ドキュメント共有ツールをNotionからEsaに移行しました。EsaにはNotionのデータを直接インポートする機能はないため、APIを使用する必要があります。この記事では、NotionからエクスポートしたデータをPythonを使ってEsaにインポートする方法を紹介します。

なお、うちの環境では画像などの添付ファイルがほとんどなかったので、ページデータのみをインポートする方法に焦点を当てています。


▍Notionでのエクスポート

Notionでは、データをワークスペース全体または特定のページごとにエクスポートできます。

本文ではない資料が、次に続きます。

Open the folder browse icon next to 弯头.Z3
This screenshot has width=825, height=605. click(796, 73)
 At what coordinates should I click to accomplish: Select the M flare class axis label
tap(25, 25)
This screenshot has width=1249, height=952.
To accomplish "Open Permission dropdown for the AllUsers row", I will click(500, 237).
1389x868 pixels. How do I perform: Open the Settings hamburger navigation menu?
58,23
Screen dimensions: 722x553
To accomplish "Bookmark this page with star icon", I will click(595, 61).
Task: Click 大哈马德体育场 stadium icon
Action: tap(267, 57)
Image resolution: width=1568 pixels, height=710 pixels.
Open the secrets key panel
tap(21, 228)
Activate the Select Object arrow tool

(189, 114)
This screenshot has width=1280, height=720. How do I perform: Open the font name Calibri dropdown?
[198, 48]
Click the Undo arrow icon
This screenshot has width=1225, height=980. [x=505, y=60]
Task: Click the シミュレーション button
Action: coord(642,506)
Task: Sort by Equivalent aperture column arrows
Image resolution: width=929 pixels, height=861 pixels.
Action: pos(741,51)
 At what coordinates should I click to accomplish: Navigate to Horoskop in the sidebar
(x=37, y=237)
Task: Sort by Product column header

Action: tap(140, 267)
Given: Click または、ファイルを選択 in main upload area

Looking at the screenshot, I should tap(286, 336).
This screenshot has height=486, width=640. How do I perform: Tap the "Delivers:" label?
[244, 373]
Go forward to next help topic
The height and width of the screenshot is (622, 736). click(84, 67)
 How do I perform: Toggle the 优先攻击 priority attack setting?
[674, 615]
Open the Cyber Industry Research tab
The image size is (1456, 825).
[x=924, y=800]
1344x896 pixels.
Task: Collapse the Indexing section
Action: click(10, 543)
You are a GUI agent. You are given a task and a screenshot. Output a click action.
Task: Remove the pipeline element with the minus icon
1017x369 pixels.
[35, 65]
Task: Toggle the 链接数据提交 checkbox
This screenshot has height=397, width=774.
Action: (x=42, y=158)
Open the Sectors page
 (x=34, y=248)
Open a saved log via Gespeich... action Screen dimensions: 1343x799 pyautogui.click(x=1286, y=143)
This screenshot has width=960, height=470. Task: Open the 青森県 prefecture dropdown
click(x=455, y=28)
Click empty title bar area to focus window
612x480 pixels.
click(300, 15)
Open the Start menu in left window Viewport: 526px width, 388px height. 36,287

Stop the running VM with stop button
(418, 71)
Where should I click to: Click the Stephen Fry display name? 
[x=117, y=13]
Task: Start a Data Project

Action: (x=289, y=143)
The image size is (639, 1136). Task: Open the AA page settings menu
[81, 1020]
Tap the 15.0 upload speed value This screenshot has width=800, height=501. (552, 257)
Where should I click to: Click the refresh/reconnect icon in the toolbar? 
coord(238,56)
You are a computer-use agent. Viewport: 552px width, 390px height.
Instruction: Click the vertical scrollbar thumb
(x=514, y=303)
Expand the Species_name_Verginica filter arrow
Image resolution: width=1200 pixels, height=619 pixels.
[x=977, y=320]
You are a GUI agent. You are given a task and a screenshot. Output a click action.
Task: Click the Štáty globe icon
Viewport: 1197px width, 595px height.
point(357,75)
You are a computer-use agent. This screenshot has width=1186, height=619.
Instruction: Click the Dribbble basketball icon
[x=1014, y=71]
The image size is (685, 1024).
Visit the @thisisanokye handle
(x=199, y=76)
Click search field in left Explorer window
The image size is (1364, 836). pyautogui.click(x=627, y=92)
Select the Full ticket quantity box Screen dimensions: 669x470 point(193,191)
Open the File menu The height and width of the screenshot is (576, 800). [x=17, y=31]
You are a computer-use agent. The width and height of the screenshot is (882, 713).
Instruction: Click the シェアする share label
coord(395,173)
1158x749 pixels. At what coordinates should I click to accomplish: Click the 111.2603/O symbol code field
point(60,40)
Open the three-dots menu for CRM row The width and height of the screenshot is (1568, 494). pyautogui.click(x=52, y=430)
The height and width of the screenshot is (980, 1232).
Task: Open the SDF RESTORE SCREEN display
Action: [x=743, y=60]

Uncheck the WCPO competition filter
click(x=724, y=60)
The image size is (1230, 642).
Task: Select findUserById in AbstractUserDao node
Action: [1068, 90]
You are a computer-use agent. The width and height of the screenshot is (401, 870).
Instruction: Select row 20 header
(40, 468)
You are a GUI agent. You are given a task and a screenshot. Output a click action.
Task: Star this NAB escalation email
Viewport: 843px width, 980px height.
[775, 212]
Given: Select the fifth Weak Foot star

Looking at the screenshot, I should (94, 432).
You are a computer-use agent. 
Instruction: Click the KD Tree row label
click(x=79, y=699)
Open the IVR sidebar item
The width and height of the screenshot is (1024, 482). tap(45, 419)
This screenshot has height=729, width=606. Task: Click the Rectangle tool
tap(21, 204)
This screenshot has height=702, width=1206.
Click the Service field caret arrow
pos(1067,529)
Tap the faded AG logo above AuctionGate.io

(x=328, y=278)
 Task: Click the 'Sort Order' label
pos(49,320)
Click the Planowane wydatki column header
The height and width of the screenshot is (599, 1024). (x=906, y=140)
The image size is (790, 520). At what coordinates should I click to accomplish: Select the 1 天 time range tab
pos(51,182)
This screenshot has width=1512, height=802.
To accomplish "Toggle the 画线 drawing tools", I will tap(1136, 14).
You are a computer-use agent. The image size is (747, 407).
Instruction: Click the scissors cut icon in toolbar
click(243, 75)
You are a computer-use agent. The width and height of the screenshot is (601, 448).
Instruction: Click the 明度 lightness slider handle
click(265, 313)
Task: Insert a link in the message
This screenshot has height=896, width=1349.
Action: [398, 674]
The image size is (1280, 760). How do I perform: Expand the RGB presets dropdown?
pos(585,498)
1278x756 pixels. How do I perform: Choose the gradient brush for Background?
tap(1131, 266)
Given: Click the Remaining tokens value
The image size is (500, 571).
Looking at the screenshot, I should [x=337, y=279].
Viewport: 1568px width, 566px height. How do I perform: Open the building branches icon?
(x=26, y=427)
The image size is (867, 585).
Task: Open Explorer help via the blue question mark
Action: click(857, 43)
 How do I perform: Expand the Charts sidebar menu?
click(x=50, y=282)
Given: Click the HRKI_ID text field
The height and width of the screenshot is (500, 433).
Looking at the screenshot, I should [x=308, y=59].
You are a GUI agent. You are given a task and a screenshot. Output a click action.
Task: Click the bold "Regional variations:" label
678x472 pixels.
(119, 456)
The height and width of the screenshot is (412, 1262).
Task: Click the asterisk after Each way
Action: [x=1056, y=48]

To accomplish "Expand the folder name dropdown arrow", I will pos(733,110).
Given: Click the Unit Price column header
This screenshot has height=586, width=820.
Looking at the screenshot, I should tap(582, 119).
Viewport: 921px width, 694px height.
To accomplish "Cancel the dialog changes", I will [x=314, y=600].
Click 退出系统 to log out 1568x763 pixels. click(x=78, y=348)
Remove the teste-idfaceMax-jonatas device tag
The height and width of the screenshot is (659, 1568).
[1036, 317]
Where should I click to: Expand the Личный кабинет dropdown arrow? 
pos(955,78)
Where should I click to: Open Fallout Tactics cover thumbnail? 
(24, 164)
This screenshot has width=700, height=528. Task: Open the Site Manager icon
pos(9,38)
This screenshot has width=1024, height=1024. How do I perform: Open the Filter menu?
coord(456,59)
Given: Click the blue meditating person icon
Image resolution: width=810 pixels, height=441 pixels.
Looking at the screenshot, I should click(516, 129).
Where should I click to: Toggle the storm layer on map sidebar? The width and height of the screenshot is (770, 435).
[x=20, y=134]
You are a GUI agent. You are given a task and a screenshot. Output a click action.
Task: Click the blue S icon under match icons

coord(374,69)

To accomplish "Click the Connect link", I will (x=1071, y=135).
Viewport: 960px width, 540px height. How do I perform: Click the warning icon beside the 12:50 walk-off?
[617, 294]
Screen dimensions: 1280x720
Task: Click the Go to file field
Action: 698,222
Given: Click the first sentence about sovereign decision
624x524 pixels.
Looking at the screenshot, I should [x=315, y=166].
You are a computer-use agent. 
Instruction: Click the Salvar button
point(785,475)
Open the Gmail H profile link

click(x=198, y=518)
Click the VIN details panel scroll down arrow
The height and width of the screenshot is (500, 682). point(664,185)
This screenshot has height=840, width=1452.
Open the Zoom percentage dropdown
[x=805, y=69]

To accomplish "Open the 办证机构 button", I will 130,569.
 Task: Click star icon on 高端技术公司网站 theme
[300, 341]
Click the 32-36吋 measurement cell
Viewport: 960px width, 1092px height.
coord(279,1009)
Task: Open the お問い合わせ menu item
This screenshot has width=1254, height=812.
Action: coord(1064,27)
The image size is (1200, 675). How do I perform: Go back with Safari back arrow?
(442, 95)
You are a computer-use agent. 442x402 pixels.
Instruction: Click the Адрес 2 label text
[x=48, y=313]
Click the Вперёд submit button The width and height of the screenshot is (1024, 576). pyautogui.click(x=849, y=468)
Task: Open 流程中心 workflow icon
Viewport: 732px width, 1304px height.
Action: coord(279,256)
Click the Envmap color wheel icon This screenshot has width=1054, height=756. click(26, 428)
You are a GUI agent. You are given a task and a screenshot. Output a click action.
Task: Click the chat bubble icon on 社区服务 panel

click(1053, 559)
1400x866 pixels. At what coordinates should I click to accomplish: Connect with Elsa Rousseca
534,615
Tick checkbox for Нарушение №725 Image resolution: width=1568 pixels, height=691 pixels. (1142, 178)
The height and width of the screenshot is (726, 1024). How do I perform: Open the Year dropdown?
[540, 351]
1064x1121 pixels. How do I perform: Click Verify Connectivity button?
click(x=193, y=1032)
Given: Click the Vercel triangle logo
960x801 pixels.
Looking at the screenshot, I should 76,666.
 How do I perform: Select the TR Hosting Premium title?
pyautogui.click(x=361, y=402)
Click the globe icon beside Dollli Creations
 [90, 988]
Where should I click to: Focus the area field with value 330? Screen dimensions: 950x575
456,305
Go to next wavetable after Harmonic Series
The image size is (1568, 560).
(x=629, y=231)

エクスポートを行う際には、[サブページを含める] および [サブページのフォルダーを作成] のオプションを有効にしてください。ワークスペース全体をエクスポートする場合、[サブページを含める] オプションは表示されません。
また、本記事ではページのみを対象にしているので、対象コンテンツを[ファイルや画像以外] としています。

Notionのエクスポート画面(ページの場合)

エクスポートの詳細な手順については、以下の公式ヘルプを参照ください。

エクスポートされたデータはzip形式でダウンロードされます。このファイルを展開(解凍)すると、「Export」という名前を含むフォルダが生成されます。

▍NotionのページとEsaの記事の対応

手順の前に、Notionのページ構造とEsaの記事構造の対応について説明します。

■ Notionのページ

Notionで以下のようなページ構造があるとします。

my page
  ├─ child1
  │   └─ grandchild1-1
  └─ child2

これを「my page」でエクスポートした場合、以下のようなファイル構造が作られます。

UUID1_Export-UUID2
├─ my page UUID3.md
└─ my page UUID3
    ├─ child1 UUID4.md
    ├─ child1 UUID4
    │   └─ grandchild1-1 UUID6.md
    └─ child2 UUID5.md
  • UUIDはエクスポート時に自動で付与されます。

  • .md はマークダウン形式のファイルを示します。これがNotionのページに該当します。

  • 親ページ内に子ページが含まれる場合、親ページと同名のフォルダが作成されます。

■ Esaの記事

Notionのページ構造をそのままEsaに移行する場合、以下の構造が考えられます。

my page
my page/child1
my page/child1/grandchild1-1
my page/child2

しかし、Esaでは最上位の「my page」は (no category) に区分されてしまうため、対処が求められます。

うちでは、以下のようにルートページをREADMEとして扱うことにしました。

my page/README 
my page/child1
my page/child1/grandchild1-1
my page/child2

この対応方法は一例ですので、異なる方法を希望する場合は後述するコードを適宜変更してください。

READMEの扱いなど、Esaの記事構造については、以下の公式ヘルプを参照ください。

▍Esaへのインポート

■ 環境準備

コードでは pathlib モジュールを使用しているため、Python 3.4 以降の環境が必要です(開発環境は 3.11.6)。また、HTTPリクエストの送信には requests ライブラリを使用しているので、事前にインストールが必要です。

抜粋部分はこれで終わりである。